| TASK REQUIREMENTS |
The records are given next. Repeat each one exactly.

● ● ● ●

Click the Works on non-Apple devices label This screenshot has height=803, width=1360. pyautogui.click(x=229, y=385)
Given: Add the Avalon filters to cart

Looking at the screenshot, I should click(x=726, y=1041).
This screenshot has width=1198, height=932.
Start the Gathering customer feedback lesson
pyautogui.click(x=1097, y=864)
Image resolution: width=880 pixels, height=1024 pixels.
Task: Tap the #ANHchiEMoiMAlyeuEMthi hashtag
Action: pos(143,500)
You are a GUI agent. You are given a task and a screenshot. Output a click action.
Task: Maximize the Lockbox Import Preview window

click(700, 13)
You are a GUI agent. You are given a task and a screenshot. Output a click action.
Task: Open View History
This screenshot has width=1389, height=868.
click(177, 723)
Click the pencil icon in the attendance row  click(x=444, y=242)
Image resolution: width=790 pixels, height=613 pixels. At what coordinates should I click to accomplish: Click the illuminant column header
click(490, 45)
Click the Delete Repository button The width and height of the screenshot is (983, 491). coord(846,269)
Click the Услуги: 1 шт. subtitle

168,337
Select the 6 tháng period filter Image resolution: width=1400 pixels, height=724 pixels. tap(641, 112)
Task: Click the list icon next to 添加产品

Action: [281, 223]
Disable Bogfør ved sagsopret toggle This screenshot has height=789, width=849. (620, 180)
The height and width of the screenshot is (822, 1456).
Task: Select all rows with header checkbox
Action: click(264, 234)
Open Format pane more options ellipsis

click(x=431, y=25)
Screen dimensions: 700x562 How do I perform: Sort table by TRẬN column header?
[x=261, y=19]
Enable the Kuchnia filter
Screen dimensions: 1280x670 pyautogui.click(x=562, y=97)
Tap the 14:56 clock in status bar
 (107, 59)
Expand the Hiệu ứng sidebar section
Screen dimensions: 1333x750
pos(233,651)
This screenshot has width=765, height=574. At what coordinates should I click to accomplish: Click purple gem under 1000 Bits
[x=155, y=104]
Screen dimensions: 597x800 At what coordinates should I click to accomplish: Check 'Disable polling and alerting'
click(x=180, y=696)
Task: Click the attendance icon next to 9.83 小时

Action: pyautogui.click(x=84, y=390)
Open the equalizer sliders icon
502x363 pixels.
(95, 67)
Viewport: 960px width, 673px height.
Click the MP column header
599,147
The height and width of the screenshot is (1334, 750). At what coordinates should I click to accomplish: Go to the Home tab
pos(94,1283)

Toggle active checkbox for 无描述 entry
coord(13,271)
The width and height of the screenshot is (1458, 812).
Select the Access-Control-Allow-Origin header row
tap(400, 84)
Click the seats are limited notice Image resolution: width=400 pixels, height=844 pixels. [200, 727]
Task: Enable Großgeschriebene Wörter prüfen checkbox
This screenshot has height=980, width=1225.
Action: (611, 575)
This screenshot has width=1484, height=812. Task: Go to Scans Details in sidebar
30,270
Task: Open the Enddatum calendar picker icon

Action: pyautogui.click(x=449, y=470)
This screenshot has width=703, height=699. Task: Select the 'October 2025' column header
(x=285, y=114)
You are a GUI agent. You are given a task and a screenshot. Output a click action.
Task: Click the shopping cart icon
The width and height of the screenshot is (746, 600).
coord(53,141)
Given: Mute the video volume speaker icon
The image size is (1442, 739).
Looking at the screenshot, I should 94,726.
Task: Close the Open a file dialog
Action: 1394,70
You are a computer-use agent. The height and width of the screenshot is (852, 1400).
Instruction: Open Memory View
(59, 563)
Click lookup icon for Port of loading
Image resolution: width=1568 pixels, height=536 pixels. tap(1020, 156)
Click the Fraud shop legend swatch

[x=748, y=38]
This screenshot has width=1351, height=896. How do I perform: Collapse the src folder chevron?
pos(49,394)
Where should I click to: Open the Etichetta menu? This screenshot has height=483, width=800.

● ● ● ●

| EXERCISE RESULT |
Click the Works on non-Apple devices label This screenshot has height=803, width=1360. pyautogui.click(x=229, y=385)
Given: Add the Avalon filters to cart

Looking at the screenshot, I should click(x=726, y=1041).
This screenshot has width=1198, height=932.
Start the Gathering customer feedback lesson
pyautogui.click(x=1097, y=864)
Image resolution: width=880 pixels, height=1024 pixels.
Task: Tap the #ANHchiEMoiMAlyeuEMthi hashtag
Action: pos(143,500)
You are a GUI agent. You are given a task and a screenshot. Output a click action.
Task: Maximize the Lockbox Import Preview window

click(700, 13)
You are a GUI agent. You are given a task and a screenshot. Output a click action.
Task: Open View History
This screenshot has width=1389, height=868.
click(177, 723)
Click the pencil icon in the attendance row  click(x=444, y=242)
Image resolution: width=790 pixels, height=613 pixels. At what coordinates should I click to accomplish: Click the illuminant column header
click(490, 45)
Click the Delete Repository button The width and height of the screenshot is (983, 491). coord(846,269)
Click the Услуги: 1 шт. subtitle

168,337
Select the 6 tháng period filter Image resolution: width=1400 pixels, height=724 pixels. tap(641, 112)
Task: Click the list icon next to 添加产品

Action: [281, 223]
Disable Bogfør ved sagsopret toggle This screenshot has height=789, width=849. (620, 180)
The height and width of the screenshot is (822, 1456).
Task: Select all rows with header checkbox
Action: click(264, 234)
Open Format pane more options ellipsis

click(x=431, y=25)
Screen dimensions: 700x562 How do I perform: Sort table by TRẬN column header?
[x=261, y=19]
Enable the Kuchnia filter
Screen dimensions: 1280x670 pyautogui.click(x=562, y=97)
Tap the 14:56 clock in status bar
 (107, 59)
Expand the Hiệu ứng sidebar section
Screen dimensions: 1333x750
pos(233,651)
This screenshot has width=765, height=574. At what coordinates should I click to accomplish: Click purple gem under 1000 Bits
[x=155, y=104]
Screen dimensions: 597x800 At what coordinates should I click to accomplish: Check 'Disable polling and alerting'
click(x=180, y=696)
Task: Click the attendance icon next to 9.83 小时

Action: pyautogui.click(x=84, y=390)
Open the equalizer sliders icon
502x363 pixels.
(95, 67)
Viewport: 960px width, 673px height.
Click the MP column header
599,147
The height and width of the screenshot is (1334, 750). At what coordinates should I click to accomplish: Go to the Home tab
pos(94,1283)

Toggle active checkbox for 无描述 entry
coord(13,271)
The width and height of the screenshot is (1458, 812).
Select the Access-Control-Allow-Origin header row
tap(400, 84)
Click the seats are limited notice Image resolution: width=400 pixels, height=844 pixels. [200, 727]
Task: Enable Großgeschriebene Wörter prüfen checkbox
This screenshot has height=980, width=1225.
Action: (611, 575)
This screenshot has width=1484, height=812. Task: Go to Scans Details in sidebar
30,270
Task: Open the Enddatum calendar picker icon

Action: pyautogui.click(x=449, y=470)
This screenshot has width=703, height=699. Task: Select the 'October 2025' column header
(x=285, y=114)
You are a GUI agent. You are given a task and a screenshot. Output a click action.
Task: Click the shopping cart icon
The width and height of the screenshot is (746, 600).
coord(53,141)
Given: Mute the video volume speaker icon
The image size is (1442, 739).
Looking at the screenshot, I should 94,726.
Task: Close the Open a file dialog
Action: 1394,70
You are a computer-use agent. The height and width of the screenshot is (852, 1400).
Instruction: Open Memory View
(59, 563)
Click lookup icon for Port of loading
Image resolution: width=1568 pixels, height=536 pixels. tap(1020, 156)
Click the Fraud shop legend swatch

[x=748, y=38]
This screenshot has width=1351, height=896. How do I perform: Collapse the src folder chevron?
pos(49,394)
Where should I click to: Open the Etichetta menu? This screenshot has height=483, width=800.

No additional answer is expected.